Di masa persiapan segala keperluan training di Aceh, gue disibukkan dengan aktivitas menelepon sana sini. Tentu saja yang gue hubungi adalah para calon pengajar teori dan instruktur untuk sesi praktik. Apalagi kegiatan ini akan berlangsung selama satu bulan. Berarti, sekurang-kurangnya akan ada empat orang yang harus dikunci jadwalnya.

“Mas Yusuf, Pak Idil jangan dibawa ke proyek Surabaya, dong,” pinta gue setelah memutuskan sambungan telepon dengan salah satu instruktur andalan kantor ini.

“Kalau nggak beliau, siapa lagi yang gue bawa, Ul?”

Gue berpikir sejenak. “Pak Dirman?” Mas Yusuf menggelengkan kepala dengan cepat dan berkali-kali. “Kenapa, Mas?”

“Pak Dirman suka minta fee tambahan-tambahan gitu.” Gue tercengang. Terlebih, jika dibandingkan dengan instruktur lainnya, jelas-jelas Pak Dirman ini bukan termasuk golongan dewa.

“Terus aku ajak siapa dong?” Bersamaan dengan gue bertanya, Mbak Mega masuk dan berjalan menuju meja yang terletak di pojok ruangan ini.

“Lo mau ngajak siapa ke mana, Ul?” tanyanya sambil mendaratkan pantatnya di kursinya.

“Aku lagi nyari instruktur untuk yang ke Aceh, Mbak.”

“Wuiih, jadinya yang pegang proyek itu lo?” Gue menganggukkan kepala. “Dalam rangka menimba harta dan mendulang emas atau melarikan diri, lo, Ul?”

“Ya, buat nimbun kekayaan dong, Mbak. Lagian aku harus melarikan raga dari siapa?” Tiba-tiba saja tenggorokan gue kering. Pasti senior gue ini mau bahas Mas Bayu lagi deh.

“Ya, lari dari laki modal burung perkutut doang.” Tuh, kan!

“Mega mulut lo kebiasaan deh!” protes Mas Arief yang baru saja selesai menerima telepon dari seseorang.
Sementara mereka berdua beradu pendapat seperti biasa, gue kembali membuka-buka data base pengajar. Siapa, ya? Kenapa nyari instruktur pengelasan mendadak susah begini?

“Yang namanya Pak Hakim ini masih aktif jadi instruktur nggak sih, Mas Yusuf?” tanya gue sembari mencari seperti apa sosok yang bernama Hakim ini.

“Wah, sudah nggak, Ul. Sejak istrinya meninggal lima tahun lalu, beliau langsung pindah ke Kalimantan.”

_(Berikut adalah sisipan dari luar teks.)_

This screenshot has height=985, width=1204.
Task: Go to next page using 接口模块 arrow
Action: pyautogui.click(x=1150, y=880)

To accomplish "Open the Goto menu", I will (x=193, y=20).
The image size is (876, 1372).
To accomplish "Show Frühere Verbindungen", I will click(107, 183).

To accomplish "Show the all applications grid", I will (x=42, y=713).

“Sayang banget, ya,” komentar gue dan di detik selanjutnya, sosok Bu Shapire keluar dari ruangannya.

“Lia,” panggilnya.

“Iya, Bu Shapire?” tanggap gue.

“Siang ini, kamu temani saya bertemu dengan calon klien, ya.” Bu Shapire mengatakan kalau calon klien kami kali ini adalah sebuah perusahaan fabricator yang berada di Karawang.

Begitu gue mengiakannya, “Tolong kamu siapkan dua proposal penawaran. Satu untuk yang training welder saja dan yang satunya lagi plus dengan sertifikasi. Skemanya yang nasional saja, ya, Lia.”

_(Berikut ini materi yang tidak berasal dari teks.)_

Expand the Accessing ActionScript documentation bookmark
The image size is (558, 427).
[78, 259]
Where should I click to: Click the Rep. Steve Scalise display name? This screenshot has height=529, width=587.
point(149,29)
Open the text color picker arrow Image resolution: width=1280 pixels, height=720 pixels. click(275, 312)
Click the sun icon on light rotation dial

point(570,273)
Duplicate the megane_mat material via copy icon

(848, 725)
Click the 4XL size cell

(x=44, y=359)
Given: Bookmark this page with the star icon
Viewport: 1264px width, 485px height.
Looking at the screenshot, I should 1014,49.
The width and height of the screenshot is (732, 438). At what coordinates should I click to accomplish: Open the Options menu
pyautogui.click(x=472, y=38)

“Siap, Bu!” jawab gue yang kemudian menyiapkan apa yang diminta oleh beliau.

“Kalau ini gol, berarti yang pegang Mas Yusuf, kan, ya?’ tanya gue setelah Bu Shapire kembali ke ruangannya.

“Yaah, mau bagaimana lagi…” Dari diksi dan nada suaranya, gue yakin kalau Mas Yusuf tidak tertarik bersinggungan dengan calon proyek ini.  

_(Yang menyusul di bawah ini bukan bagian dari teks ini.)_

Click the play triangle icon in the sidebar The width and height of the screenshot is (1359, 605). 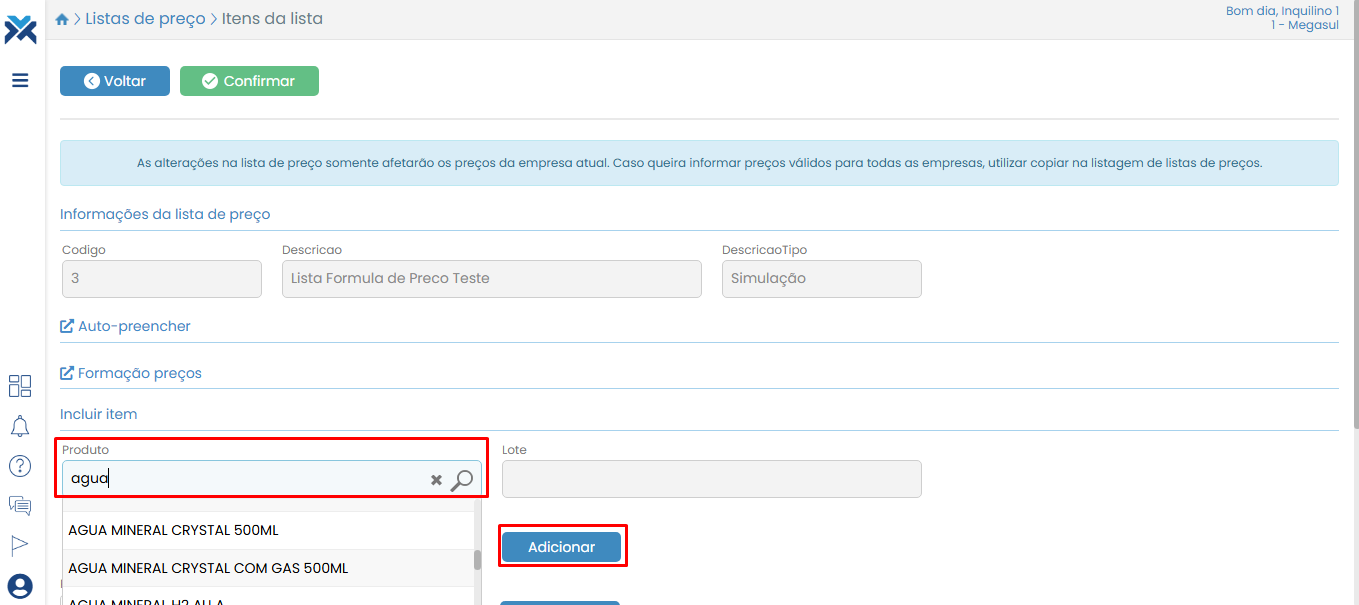(20, 545)
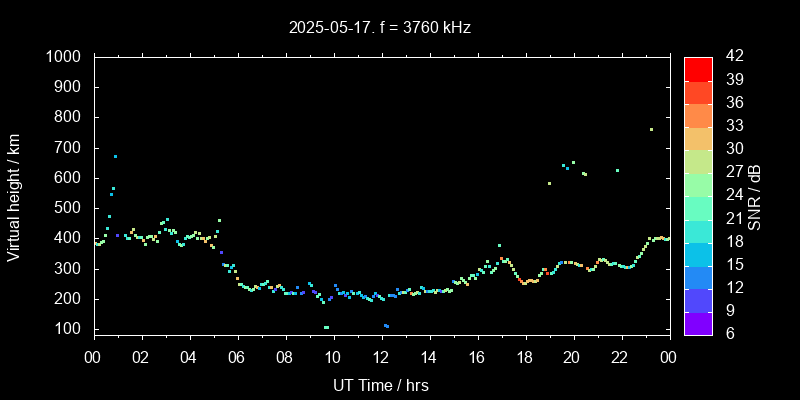
Task: Click the orange colorbar segment between 33 and 36
Action: point(698,115)
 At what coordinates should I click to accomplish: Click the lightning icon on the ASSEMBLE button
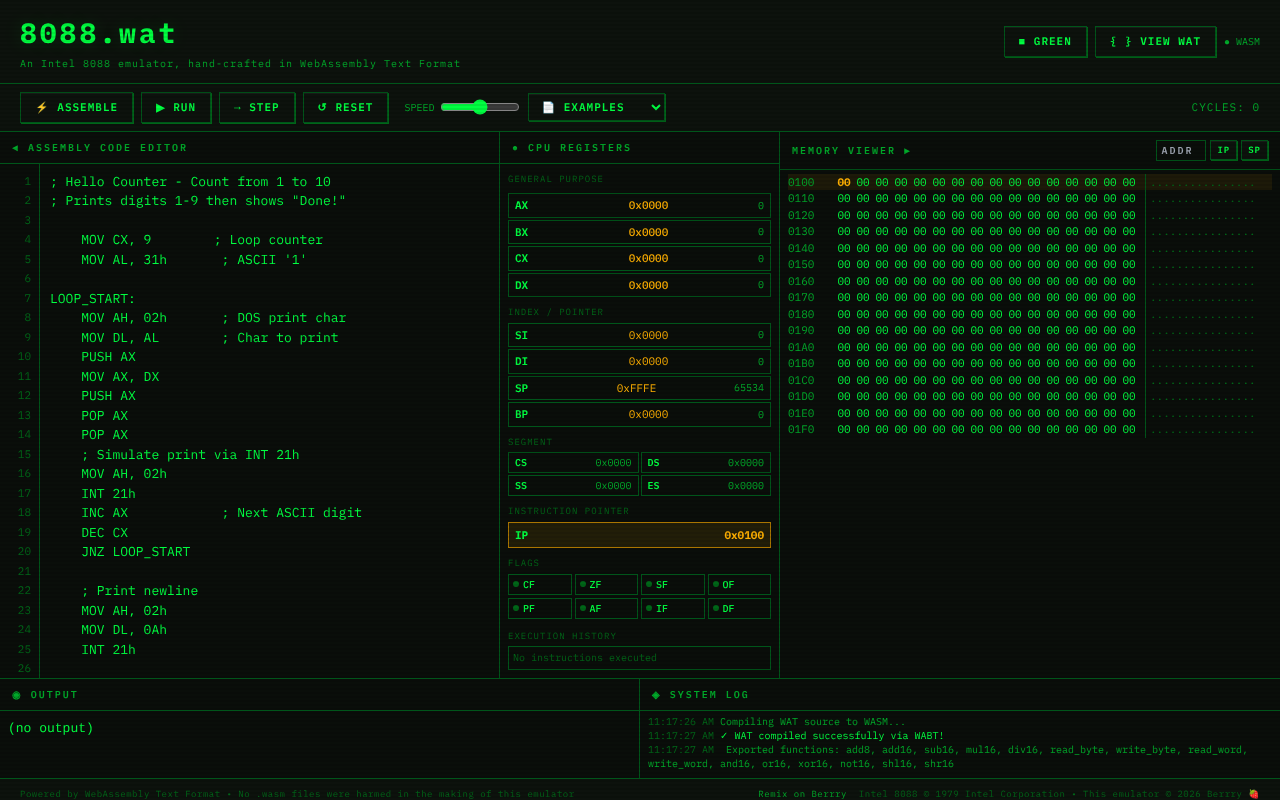[42, 107]
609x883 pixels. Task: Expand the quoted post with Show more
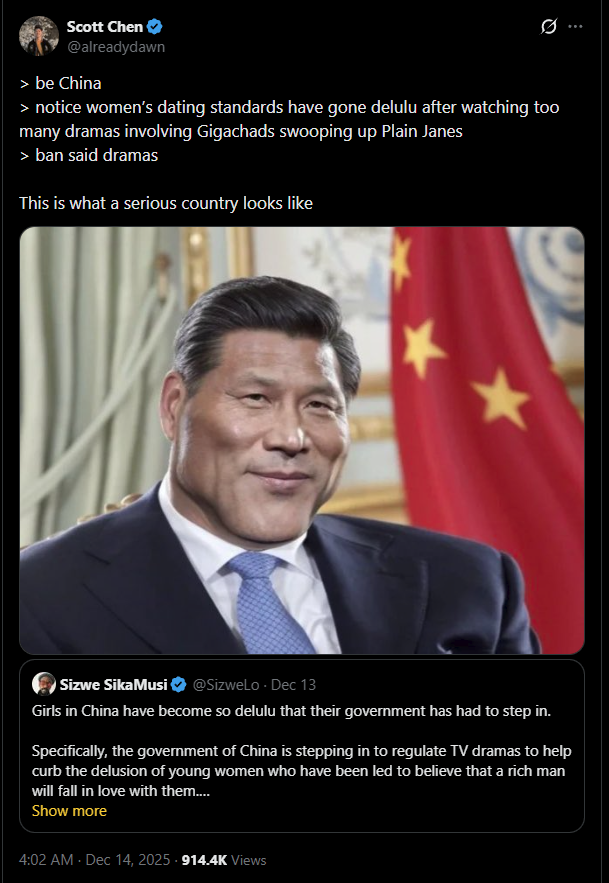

“Kalau nugasnya di Karawang, bisa jalan bareng sama anak-anak engineer, Mas Yus.” Kali ini Mas Dayatlah yang angkat suara. Rivalnya Mas Arief dalam berebut klepon dan bolu kukus ini memang lebih sering bekerja bareng dengan tim engineering. Soalnya tak jarang, setelah melakukan public training, peserta kami meminta jasa konsultasi pada divisi engineering. 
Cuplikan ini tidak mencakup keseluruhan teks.